March 2000 cover featuring Jessica Biel

When Gear featured a pictorial of a scantily clad Jessica Biel in the March 2000 issue, who posed while appearing on the family drama 7th Heaven and was then 17 years old, actor Stephen Collins, who played her father on the show, described the pictures as "child pornography". Biel later cited it as one of her biggest regrets. Esquire magazine described the photo shoot as "quasi-infamous".

Guccione described his vision for the magazine as being a successor to the likes of Esquire and GQ and to produce a literate magazine that includes quality journalism alongside articles on celebrities and fashion. Advertisers viewed the magazine as being more like Maxim, Stuff, or FHM, forcing it into the category of lads mags. Efforts were made to change the magazine's perceived image by moving from covers featuring scantily clad female celebrities to different cover images, including notable actors such as Elijah Wood and Christian Slater.

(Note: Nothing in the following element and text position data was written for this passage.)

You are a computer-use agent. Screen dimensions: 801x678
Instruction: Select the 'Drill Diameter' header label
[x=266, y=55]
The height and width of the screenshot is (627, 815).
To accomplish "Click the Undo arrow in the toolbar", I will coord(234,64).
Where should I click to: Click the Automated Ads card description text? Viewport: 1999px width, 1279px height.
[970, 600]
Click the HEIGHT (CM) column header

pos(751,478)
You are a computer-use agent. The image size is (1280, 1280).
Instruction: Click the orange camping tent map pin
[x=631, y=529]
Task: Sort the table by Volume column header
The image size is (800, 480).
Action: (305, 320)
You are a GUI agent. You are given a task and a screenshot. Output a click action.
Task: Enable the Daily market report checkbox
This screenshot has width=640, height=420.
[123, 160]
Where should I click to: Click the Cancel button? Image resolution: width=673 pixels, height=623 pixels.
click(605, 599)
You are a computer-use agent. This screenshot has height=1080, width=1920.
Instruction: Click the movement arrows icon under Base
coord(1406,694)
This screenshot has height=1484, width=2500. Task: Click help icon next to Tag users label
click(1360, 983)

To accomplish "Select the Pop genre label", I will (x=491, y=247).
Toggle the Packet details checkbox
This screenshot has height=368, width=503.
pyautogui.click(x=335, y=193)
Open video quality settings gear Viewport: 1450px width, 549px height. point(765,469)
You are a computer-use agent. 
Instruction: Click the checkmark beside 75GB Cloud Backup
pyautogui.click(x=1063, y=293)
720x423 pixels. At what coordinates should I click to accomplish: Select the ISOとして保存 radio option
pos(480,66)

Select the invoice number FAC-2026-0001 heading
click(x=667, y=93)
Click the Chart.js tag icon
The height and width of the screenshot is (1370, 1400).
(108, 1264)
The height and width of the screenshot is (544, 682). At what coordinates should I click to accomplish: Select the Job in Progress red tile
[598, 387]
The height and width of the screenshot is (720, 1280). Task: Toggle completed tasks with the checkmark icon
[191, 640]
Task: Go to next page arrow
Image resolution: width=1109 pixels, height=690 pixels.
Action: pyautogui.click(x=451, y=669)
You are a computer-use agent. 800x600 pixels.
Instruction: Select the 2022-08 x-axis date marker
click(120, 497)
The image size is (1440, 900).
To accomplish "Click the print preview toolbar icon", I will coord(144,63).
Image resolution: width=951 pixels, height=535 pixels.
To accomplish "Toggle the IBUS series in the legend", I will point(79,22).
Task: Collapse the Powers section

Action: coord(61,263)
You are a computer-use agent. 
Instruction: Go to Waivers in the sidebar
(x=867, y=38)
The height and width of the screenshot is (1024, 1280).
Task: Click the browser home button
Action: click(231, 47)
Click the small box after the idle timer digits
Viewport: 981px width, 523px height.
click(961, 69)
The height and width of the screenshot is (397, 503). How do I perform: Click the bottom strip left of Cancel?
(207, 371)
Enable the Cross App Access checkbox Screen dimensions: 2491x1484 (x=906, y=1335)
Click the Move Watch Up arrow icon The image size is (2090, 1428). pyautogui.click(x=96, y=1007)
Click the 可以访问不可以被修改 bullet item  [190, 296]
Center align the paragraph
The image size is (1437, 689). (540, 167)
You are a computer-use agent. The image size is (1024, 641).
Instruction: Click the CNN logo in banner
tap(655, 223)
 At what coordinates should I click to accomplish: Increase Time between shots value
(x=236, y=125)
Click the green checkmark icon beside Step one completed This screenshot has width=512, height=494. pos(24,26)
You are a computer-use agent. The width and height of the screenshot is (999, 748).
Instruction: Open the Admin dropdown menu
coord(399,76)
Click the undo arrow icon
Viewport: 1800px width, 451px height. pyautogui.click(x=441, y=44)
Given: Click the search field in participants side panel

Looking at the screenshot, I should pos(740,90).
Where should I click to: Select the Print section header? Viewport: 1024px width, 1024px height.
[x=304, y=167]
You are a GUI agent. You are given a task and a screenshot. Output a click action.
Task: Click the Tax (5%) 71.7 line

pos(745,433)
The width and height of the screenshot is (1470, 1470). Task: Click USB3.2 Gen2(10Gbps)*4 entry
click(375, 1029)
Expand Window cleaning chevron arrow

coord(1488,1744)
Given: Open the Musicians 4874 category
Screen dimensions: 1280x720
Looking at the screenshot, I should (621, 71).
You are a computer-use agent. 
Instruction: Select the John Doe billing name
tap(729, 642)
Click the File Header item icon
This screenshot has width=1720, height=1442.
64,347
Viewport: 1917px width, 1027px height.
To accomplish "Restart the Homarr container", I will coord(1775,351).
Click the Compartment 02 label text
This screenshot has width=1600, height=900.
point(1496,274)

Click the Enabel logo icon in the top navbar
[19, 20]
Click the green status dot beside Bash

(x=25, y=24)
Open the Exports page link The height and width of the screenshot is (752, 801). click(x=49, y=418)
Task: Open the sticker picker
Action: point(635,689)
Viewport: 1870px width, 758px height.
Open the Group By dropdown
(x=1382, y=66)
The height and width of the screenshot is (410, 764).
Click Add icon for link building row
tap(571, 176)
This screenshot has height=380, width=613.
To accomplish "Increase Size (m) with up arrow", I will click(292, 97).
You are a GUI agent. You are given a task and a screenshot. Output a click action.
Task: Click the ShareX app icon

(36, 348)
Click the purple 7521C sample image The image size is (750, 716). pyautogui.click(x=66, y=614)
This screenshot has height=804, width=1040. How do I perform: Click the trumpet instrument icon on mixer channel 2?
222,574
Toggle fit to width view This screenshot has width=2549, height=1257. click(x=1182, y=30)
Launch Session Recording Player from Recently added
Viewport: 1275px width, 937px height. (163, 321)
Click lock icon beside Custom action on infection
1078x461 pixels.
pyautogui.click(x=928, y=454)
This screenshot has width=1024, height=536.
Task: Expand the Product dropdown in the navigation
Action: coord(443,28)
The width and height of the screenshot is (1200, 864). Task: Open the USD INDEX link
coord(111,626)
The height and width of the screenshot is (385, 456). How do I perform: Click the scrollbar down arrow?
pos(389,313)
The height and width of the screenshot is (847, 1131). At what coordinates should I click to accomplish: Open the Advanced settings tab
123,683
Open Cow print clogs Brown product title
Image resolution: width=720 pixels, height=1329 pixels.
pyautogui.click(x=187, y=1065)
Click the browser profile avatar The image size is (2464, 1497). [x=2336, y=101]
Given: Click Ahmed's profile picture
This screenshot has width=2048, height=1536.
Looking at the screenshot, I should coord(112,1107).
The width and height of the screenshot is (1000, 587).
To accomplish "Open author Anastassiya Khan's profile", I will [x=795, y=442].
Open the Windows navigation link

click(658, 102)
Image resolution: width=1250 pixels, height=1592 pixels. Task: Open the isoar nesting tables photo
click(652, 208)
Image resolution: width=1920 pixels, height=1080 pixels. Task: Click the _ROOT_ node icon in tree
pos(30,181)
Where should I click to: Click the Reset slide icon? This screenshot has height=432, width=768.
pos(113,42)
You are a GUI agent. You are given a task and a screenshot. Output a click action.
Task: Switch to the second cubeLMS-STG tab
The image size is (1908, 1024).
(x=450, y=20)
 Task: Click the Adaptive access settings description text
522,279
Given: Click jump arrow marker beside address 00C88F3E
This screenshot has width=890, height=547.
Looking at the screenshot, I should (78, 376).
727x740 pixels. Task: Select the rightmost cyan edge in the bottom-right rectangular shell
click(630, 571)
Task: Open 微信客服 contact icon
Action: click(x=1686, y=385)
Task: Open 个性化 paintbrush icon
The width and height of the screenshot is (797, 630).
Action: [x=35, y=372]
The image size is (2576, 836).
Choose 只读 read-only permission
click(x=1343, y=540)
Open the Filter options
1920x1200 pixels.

Gear closed in 2003 with the intention of relaunching at a later date, hoping to break out of the lads mag category as Details had done. The magazine was described as similar to Spin also founded by Bob Guccione, Jr., and was praised for attempts to achieve the same kind of serious journalism. Ann Gerhart of The Washington Post described the magazine derisively as "the frat boy's Esquire".